**Written exercise:** Copy the items from the line with "Given: Click the Rank column header" through the end of the items, renaming "column header" to "column title" and leaving everything else unchanged. Leave out the pictures.

**Stored data:**
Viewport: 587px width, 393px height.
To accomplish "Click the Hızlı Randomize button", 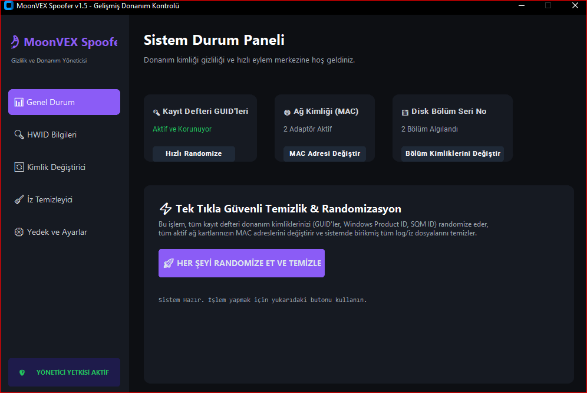I will (x=193, y=154).
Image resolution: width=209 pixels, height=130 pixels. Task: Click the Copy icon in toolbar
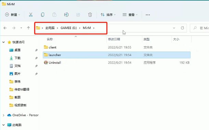[43, 15]
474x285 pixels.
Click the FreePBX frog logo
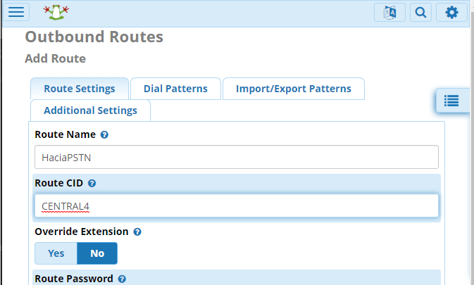(x=54, y=12)
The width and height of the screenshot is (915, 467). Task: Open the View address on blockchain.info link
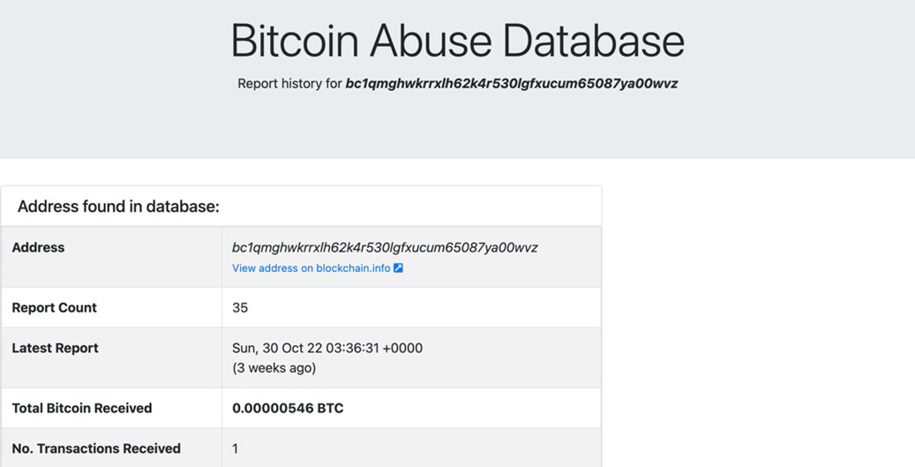tap(311, 268)
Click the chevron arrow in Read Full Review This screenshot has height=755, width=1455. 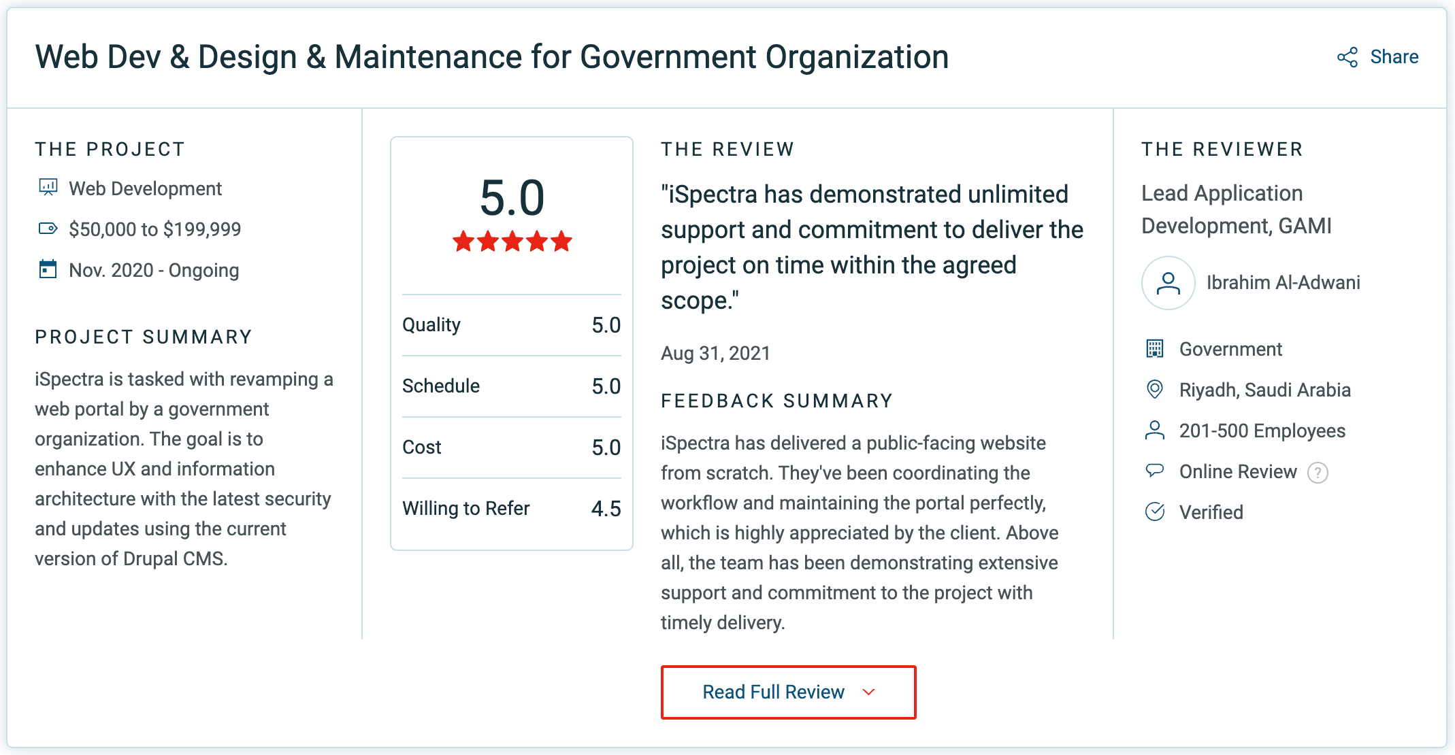pos(868,692)
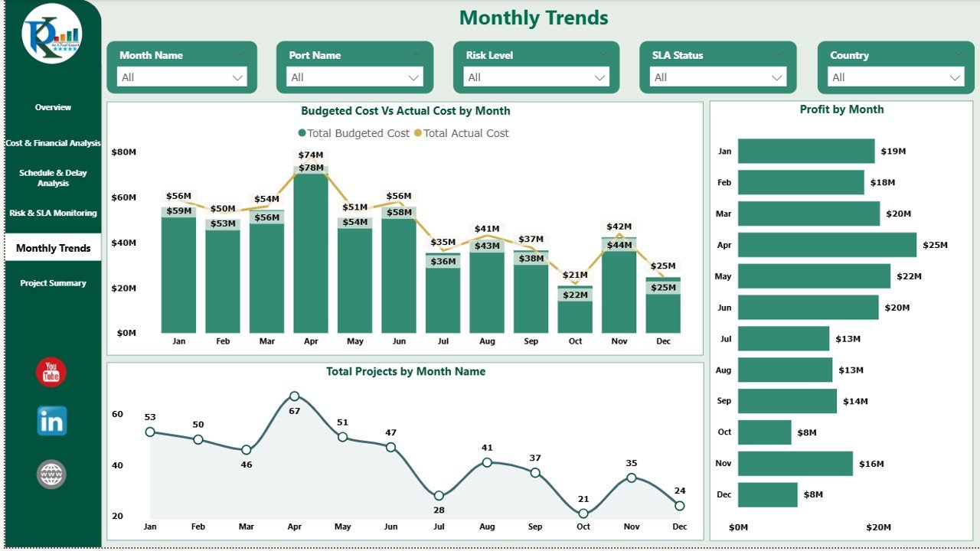Screen dimensions: 980x551
Task: Click the Risk Level slicer header arrow
Action: (601, 54)
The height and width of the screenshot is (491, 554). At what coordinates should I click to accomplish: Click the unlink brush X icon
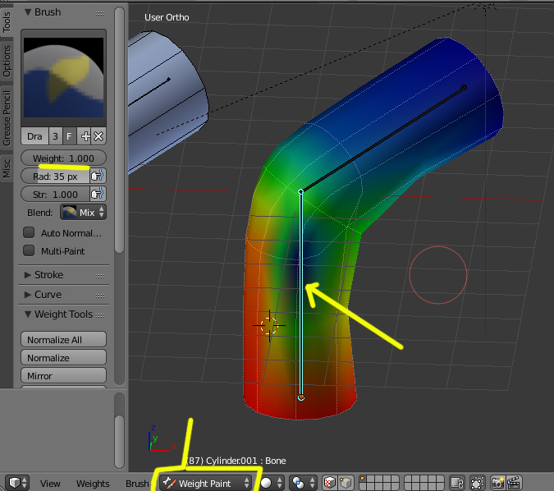click(98, 136)
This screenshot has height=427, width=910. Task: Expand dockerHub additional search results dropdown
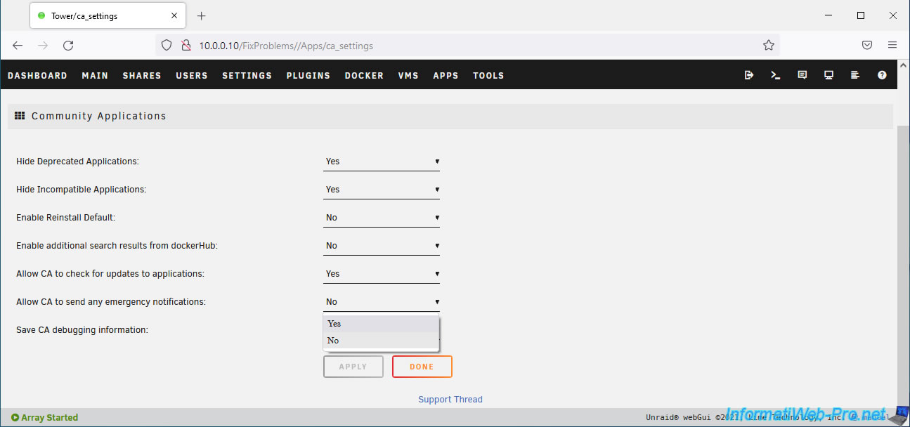382,246
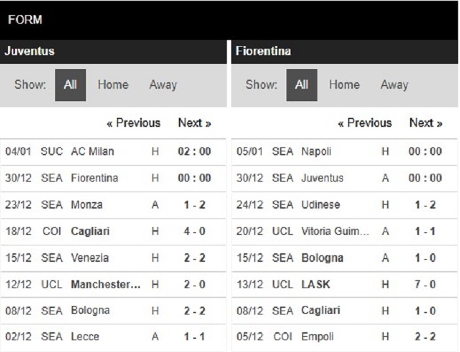Screen dimensions: 460x352
Task: Open the Juventus vs AC Milan match
Action: [113, 151]
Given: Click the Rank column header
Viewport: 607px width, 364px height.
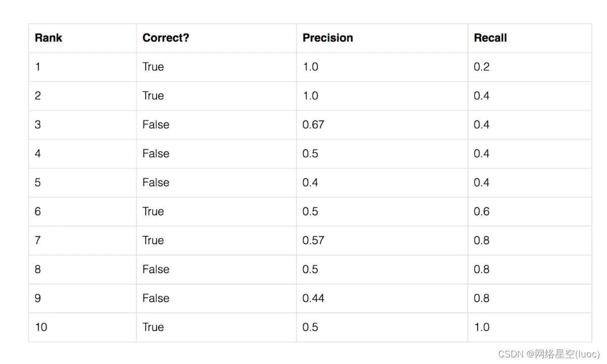Looking at the screenshot, I should 49,38.
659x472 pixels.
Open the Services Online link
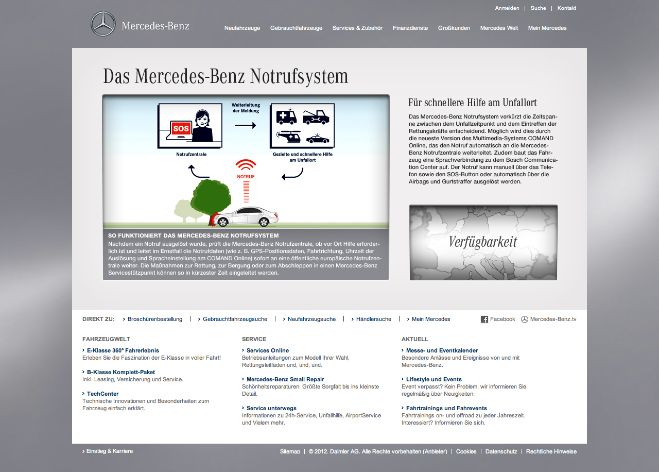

**Answer to the problem:**
Given: Click the Rank column title
Viewport: 607px width, 364px height.
Looking at the screenshot, I should 49,38.
659x472 pixels.
Open the Services Online link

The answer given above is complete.